The stuff sounds like science fiction, like something distant in the future.
However, according to the vice president of a leading pharmaceutical company, such things are not too far in the future -- perhaps within the next generation or two.
Elizabeth Klimes, vice president of Six Sigma for Eli Lilly and Company, spoke Thursday evening at Ohio Northern University's business college, as part of a lecture series.
Klimes spoke about Six Sigma, a methodology developed to improve drugs by eliminating defects.
Six Sigma, she said, is working on ways to tailor drugs to specific patients to maximize the benefits of drugs for all patients.
"Medicine is a game of knowledge and too often it's played poorly because of poor information," Klimes told an overflowing auditorium with students sitting on steps and filling aisles. "I am certain the medicines of tomorrow will far outperform even the best of what we have today. I also believe it's not inevitable."
She said realizing this future will depend on policy choices -- policy choices in which everyone will play a role.
With 16 percent of the nation's gross domestic product going to health care, she said the health care system is undergoing massive changes and challenges.
"The key to improvement is knowledge -- information at the right place, at the right time," Klimes said. "We must continue to invest in and provide a system that awards scientific innovation. We must promote policies that put those patients in control of their own health care decisions."
With the way the health care system is today, Klimes said, people would be inclined to think it has failed.

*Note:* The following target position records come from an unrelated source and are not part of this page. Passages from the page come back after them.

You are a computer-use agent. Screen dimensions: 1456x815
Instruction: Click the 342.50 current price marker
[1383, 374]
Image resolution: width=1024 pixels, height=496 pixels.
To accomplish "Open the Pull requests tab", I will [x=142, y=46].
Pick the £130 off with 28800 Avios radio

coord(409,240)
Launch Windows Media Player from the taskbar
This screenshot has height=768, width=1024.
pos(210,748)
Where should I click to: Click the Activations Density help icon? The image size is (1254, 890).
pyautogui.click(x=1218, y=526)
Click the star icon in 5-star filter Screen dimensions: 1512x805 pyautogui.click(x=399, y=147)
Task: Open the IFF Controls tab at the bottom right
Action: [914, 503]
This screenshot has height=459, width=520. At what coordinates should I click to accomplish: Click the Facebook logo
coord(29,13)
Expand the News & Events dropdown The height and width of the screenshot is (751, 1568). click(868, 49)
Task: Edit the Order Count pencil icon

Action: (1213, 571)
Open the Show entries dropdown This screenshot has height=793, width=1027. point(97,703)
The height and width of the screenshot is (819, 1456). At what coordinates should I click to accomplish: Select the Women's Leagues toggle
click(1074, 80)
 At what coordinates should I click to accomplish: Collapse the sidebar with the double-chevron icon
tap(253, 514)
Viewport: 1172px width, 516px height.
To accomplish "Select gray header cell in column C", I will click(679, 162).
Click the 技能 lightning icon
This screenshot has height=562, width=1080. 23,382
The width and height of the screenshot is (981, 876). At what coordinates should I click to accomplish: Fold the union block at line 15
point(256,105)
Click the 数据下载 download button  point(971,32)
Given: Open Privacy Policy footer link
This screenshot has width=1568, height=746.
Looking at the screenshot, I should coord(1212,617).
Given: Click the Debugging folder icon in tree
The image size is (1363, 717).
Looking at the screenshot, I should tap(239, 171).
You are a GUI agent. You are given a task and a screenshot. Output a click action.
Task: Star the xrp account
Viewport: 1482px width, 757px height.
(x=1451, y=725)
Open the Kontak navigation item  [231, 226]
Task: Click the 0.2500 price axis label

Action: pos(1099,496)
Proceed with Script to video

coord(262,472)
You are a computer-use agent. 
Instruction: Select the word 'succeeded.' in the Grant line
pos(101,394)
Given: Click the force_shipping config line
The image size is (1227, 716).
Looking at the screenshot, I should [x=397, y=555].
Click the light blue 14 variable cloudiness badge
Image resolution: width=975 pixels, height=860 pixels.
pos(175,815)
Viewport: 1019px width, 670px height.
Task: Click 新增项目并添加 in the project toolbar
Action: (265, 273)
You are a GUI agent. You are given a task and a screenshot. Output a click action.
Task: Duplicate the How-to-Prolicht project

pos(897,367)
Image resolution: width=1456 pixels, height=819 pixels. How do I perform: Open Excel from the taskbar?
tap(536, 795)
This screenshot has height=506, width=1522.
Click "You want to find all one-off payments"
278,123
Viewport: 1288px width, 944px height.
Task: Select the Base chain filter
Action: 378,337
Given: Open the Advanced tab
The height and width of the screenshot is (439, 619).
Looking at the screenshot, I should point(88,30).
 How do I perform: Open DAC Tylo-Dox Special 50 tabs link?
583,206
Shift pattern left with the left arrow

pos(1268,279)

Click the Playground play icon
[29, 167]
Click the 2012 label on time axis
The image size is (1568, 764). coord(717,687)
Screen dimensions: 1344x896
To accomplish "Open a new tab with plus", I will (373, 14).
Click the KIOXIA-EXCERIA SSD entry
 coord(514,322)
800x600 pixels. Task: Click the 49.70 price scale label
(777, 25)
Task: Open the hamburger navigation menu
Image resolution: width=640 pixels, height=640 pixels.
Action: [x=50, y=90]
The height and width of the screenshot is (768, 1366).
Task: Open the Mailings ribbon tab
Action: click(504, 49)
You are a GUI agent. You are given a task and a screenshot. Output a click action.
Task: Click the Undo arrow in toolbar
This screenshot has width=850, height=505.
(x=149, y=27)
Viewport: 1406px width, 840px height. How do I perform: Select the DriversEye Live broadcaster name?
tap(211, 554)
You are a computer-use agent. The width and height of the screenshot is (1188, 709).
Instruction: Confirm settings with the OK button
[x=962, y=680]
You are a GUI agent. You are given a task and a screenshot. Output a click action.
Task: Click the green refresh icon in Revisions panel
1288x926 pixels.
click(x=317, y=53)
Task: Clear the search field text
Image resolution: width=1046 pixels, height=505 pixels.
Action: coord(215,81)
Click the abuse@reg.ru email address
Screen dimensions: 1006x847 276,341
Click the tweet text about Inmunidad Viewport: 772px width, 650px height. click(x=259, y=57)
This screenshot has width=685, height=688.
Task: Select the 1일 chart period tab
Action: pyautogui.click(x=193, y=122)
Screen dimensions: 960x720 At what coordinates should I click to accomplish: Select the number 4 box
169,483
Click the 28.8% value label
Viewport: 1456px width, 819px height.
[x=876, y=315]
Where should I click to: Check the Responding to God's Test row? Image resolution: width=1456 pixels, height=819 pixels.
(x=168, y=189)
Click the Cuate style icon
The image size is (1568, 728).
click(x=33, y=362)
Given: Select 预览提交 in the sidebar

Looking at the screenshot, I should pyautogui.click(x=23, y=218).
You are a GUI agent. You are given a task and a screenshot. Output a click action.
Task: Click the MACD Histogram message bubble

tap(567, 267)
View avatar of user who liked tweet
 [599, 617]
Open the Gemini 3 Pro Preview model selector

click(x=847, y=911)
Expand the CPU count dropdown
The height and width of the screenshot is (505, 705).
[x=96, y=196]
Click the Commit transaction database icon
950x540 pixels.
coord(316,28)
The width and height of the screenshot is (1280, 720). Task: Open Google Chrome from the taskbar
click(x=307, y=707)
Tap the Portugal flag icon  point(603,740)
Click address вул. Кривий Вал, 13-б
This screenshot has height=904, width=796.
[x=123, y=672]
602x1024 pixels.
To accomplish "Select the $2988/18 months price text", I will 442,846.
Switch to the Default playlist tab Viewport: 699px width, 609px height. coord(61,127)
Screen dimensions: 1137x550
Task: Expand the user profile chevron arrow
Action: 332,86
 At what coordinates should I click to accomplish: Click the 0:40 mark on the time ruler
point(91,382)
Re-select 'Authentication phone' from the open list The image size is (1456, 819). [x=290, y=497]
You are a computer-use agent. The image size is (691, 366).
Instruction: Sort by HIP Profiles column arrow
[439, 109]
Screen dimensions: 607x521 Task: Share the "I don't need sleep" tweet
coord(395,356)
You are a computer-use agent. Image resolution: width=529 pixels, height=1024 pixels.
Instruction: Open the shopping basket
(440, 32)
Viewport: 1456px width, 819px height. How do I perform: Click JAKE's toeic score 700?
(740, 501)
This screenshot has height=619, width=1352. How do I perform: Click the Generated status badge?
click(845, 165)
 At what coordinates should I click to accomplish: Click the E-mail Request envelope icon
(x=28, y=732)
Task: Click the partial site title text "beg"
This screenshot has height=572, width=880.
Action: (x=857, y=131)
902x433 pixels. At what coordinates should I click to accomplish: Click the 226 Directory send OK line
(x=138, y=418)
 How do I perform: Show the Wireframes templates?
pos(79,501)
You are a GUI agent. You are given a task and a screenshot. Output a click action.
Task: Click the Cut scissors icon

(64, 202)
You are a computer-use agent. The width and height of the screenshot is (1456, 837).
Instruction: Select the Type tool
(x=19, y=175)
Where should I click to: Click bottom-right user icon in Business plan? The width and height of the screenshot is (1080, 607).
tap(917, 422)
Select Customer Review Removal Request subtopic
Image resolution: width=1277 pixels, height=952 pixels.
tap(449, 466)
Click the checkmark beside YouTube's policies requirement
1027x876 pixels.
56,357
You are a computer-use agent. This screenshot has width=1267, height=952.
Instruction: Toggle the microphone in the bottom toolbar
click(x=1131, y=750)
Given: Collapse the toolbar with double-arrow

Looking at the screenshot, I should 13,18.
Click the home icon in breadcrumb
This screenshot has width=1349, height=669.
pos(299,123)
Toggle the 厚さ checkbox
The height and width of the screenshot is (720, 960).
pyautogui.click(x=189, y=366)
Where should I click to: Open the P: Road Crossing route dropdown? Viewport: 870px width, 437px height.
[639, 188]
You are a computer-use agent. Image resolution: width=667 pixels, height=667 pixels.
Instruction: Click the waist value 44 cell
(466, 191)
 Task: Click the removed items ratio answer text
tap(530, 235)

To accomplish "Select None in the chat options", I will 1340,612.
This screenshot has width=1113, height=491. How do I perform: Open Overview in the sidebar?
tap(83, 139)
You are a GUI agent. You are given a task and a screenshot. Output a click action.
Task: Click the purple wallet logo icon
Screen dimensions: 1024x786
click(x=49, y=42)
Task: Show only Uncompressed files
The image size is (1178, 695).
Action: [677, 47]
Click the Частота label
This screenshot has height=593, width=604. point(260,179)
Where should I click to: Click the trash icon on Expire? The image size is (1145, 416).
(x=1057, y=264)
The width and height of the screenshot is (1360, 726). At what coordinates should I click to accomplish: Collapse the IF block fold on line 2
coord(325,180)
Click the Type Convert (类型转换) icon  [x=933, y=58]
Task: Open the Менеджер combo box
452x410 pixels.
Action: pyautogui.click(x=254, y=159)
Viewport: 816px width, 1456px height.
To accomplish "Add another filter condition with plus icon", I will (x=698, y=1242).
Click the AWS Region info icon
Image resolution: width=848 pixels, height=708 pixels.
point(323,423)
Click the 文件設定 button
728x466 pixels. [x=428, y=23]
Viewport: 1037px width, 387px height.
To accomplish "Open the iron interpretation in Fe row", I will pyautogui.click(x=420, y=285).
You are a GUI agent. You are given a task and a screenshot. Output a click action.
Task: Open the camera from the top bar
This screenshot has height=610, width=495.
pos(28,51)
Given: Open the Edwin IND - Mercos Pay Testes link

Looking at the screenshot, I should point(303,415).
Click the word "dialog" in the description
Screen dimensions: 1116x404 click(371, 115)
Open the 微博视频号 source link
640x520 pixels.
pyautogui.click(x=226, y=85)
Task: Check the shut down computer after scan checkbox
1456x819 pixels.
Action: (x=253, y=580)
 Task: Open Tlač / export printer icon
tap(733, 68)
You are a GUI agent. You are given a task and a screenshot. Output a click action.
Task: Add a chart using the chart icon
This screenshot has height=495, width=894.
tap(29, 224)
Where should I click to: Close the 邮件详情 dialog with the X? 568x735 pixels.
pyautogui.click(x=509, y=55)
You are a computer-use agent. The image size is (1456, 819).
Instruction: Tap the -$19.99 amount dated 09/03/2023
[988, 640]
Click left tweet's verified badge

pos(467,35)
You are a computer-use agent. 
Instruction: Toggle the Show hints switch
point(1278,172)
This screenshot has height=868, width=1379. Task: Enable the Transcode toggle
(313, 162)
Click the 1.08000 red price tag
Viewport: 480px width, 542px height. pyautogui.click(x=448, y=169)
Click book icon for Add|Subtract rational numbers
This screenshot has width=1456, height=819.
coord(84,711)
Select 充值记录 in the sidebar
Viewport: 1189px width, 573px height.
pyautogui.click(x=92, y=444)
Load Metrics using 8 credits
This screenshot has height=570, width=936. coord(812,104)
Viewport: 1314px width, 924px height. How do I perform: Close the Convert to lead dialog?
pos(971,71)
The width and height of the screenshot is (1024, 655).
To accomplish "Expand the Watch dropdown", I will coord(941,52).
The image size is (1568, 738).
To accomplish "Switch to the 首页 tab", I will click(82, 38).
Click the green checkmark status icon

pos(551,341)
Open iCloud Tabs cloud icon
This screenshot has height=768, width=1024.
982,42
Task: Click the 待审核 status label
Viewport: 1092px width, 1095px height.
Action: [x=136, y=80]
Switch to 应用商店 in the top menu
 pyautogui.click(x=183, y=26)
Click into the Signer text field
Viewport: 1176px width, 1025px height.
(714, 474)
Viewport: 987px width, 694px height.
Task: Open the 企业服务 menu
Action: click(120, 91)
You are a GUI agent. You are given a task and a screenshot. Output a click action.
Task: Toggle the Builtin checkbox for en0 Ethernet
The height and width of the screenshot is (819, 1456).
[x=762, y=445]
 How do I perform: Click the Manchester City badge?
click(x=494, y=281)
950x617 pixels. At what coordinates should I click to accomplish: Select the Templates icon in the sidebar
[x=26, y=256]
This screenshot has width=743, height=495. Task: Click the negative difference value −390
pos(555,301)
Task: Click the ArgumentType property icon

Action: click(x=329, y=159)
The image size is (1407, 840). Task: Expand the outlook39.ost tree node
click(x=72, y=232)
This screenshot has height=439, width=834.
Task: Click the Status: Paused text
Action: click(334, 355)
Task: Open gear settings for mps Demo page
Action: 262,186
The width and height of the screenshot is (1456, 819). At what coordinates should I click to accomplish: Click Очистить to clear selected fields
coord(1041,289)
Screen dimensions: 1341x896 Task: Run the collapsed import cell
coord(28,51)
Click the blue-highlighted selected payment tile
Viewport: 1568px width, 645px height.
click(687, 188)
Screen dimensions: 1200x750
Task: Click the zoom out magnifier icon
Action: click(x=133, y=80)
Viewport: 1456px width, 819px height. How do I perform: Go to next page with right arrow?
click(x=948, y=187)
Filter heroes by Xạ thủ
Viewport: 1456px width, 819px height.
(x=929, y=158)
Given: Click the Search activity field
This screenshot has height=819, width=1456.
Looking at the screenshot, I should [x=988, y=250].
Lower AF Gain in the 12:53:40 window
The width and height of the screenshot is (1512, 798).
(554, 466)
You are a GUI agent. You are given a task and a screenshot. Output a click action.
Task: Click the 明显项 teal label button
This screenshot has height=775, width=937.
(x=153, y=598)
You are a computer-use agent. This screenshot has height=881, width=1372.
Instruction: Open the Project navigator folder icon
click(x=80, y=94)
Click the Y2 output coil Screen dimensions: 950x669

As a result, she said, a lot of people believe the country should go to a uniformed, nationalized health care system.
"They have been given numerous chances around the world and have not worked," Klimes said of government health care. "American medicine is, indeed, the best in the world. Our challenge is to deliver at the same level of our technical expertise."
Additionally, she questioned who has a patient's best interest in mind.
"Who has the greatest interest in mind when you make the health care choices?" she asked. "You or your senator? ... Years from now, the stories we tell about patients will be dramatically different than those we tell now."
However, she explained, one thing will never change.
"Human mortality will always equal 100 percent," Klimes said, before concluding the lecture.